Britton Peele: Can you tell me your name and your position at id Software?

 

Marty Stratton: My name is Marty Stratton. I’m an Executive Producer at the studio. I manage one of our development teams, but really since I started at the studio back in 2000 I’ve been a part of organizing Quakecon.

 

BP: Can you give me a brief overview of what exactly Quakecon is?

 

MS: Really it kind of has evolved from where it started. In its current form it’s a large celebration of game fans and gaming. It’s an event that’s open to consumers, which is kind of rare in our industry. Big trade shows like E3 and Gamescom over in Europe are industry only. Gamescom does have a consumer facet of it, but it’s pretty rare in the game industry to have something where people can just come in, play the games, meet the developers of those games. And that’s really kind of how it started. It started back in ’96 with a group of fans of our games – of Quake – when they met in a chat channel and said, ‘Hey, let’s get together in Dallas and play against each other on a LAN.’ John Carmack came down and talked to them – it was less than 100 people at that first [Quakecon]. And as id started to get more and more heavily involved in it, helping facilitate the volunteer effort, bankrolling much of it, the event grew from about 100 people back then to this year where we expect well over 8,000 people.

 

We have a great exhibit floor, where people can see the latest games.

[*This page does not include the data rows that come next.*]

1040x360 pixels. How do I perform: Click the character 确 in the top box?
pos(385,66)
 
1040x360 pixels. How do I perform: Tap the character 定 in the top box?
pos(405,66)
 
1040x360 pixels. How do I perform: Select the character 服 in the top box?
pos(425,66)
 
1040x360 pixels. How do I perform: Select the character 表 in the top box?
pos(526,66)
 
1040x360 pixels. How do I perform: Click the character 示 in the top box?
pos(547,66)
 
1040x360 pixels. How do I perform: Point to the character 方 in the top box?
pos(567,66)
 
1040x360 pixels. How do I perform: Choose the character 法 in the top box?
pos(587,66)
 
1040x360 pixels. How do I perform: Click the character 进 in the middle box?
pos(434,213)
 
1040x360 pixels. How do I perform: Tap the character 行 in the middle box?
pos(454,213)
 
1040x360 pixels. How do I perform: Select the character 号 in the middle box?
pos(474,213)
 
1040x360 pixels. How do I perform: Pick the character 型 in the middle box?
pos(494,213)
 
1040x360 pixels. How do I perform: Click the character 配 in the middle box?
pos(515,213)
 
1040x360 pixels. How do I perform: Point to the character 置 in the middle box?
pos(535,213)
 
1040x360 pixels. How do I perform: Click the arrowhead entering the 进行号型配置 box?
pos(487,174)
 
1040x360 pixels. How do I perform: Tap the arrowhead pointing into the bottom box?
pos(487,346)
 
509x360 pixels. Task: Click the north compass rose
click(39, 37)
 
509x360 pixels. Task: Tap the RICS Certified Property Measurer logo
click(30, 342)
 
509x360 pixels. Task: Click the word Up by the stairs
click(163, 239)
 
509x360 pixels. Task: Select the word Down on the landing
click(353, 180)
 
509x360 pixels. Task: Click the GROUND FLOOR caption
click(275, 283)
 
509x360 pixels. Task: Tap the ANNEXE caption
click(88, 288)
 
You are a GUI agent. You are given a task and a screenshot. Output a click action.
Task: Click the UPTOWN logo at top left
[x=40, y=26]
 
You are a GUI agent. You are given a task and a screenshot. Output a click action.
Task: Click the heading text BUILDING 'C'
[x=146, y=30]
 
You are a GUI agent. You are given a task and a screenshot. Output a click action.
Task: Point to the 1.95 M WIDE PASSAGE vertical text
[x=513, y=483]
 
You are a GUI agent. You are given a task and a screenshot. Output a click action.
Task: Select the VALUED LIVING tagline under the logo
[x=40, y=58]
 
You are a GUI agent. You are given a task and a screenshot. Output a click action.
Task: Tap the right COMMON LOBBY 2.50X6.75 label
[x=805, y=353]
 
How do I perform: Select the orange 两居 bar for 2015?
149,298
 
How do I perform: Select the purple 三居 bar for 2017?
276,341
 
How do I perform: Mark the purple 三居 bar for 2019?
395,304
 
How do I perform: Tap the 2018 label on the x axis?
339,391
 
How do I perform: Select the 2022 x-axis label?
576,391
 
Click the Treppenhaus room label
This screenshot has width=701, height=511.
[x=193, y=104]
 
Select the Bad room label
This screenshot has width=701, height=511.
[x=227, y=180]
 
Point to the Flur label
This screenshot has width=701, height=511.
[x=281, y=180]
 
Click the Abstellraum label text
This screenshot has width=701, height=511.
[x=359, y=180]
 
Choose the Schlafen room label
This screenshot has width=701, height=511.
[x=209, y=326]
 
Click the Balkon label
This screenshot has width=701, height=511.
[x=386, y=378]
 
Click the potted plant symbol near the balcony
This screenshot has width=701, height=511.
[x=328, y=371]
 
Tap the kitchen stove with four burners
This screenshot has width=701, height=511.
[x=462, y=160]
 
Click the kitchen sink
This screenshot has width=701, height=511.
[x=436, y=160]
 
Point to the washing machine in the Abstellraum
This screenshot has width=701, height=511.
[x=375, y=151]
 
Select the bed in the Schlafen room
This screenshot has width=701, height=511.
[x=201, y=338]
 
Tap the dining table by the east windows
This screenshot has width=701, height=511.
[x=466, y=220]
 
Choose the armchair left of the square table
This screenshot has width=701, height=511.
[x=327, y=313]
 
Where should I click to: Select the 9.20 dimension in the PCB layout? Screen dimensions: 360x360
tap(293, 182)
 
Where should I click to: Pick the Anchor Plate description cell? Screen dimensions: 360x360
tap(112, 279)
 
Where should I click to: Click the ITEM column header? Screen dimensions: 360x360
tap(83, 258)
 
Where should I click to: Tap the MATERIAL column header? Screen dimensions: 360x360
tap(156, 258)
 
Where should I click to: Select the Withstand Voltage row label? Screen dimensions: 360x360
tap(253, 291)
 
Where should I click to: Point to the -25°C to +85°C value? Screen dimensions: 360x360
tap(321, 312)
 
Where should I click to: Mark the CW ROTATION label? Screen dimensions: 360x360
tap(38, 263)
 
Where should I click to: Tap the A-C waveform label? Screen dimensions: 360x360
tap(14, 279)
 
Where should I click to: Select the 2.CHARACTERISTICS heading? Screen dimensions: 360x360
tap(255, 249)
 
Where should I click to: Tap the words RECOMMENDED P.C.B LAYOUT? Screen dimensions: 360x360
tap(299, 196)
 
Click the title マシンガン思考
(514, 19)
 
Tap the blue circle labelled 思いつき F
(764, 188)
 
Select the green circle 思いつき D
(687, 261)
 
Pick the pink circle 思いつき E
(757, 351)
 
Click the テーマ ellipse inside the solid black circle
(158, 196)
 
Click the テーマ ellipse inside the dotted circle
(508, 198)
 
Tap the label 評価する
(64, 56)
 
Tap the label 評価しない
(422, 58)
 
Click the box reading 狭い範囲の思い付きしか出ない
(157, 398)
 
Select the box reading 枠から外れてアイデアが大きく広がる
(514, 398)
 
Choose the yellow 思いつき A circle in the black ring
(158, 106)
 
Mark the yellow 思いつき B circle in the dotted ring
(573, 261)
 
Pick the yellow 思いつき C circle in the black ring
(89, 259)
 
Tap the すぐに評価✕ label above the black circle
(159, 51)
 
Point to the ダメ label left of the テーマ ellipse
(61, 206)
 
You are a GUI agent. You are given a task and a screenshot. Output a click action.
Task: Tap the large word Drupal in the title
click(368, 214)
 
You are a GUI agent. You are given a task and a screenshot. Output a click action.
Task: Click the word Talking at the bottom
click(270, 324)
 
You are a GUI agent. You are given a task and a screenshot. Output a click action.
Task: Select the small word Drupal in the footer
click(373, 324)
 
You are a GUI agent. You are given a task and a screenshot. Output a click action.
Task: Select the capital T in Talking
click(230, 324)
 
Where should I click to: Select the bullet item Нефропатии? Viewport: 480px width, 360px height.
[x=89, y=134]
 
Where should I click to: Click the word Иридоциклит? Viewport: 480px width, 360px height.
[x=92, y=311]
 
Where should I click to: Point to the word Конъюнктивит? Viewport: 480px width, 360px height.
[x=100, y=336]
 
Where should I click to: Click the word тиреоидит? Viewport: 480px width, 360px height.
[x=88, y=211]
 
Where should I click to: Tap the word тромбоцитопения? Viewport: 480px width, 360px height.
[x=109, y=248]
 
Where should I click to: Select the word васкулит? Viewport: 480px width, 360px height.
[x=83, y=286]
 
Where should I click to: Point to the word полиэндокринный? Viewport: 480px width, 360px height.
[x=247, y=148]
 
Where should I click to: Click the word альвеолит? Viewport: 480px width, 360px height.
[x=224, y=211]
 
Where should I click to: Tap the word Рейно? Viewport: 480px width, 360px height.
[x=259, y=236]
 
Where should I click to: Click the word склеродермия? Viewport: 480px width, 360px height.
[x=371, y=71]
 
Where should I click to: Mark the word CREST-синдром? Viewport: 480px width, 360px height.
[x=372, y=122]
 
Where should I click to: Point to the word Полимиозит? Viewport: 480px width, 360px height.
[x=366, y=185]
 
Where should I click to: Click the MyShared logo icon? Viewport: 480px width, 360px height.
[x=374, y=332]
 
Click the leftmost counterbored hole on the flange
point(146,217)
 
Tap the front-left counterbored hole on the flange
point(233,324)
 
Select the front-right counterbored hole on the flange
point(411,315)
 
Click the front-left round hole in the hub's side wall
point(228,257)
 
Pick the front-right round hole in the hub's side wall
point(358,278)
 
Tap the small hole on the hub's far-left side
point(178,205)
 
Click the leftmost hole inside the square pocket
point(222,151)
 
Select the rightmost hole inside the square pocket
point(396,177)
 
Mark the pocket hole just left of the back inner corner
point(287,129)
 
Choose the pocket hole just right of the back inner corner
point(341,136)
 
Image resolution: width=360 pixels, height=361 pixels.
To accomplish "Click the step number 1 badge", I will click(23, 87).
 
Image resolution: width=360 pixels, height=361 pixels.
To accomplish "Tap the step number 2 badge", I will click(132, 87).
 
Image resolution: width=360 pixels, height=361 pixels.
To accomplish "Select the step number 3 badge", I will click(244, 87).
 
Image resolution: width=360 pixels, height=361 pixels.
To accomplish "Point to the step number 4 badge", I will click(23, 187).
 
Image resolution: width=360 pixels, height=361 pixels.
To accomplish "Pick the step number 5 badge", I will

We have what’s called the BYOC, where people can bring their computers, hook them up to a super fast LAN that we built – the largest LAN party in North America. We have events, we debut games, we debut trailers [of products] that both id and Bethesda are working on. And we have developers that are making the games sit down and do roundtable discussions and talk about the games that they’re making and how they make them.